The response alternatives were seven statements, which are (1) knowledge related to future workplace and job, (2) being able to write and present clearly and precisely, (3) ability to use computers and other information technologies, (4) analyzing quantitative problems, (5) work effectively and efficiently in teams, (6) better understanding of yourself and your own aims and (7) better understanding of the people around you.
The response options ranged from 1=fully to 4=not at all. To check the reliability of the statements measured on the 4-point Likert scale Cronbach’s alpha was used. It equaled 0.726, which means high reliability of the question group (Taber, 2018). Deleting any of the items would decrease reliability.
5. Data Analysis
The study used SPSS V25 for quantitative analysis and MS Excel and SPSS V25 were used for data visualization. After descriptive analysis to determine the skills and competences that students find important, contingency analysis using CHI2 test was conducted to reveal significant differences between the faculties two-sided tests were used.

Input data
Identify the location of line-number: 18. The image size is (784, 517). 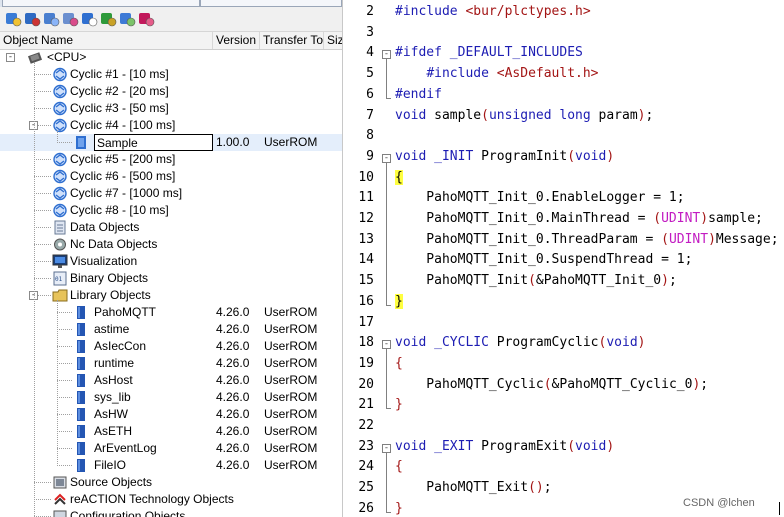
(366, 343).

What this task involves
According to the survey methodology excerpt, why is the group of seven statements considered highly reliable? Answer in one to three sentences. You will not need the lines to complete the task.

Solution below
Cronbach's alpha for the statements measured on the 4-point Likert scale equaled 0.726, which indicates high reliability of the question group. The excerpt also notes that deleting any of the items would decrease that reliability.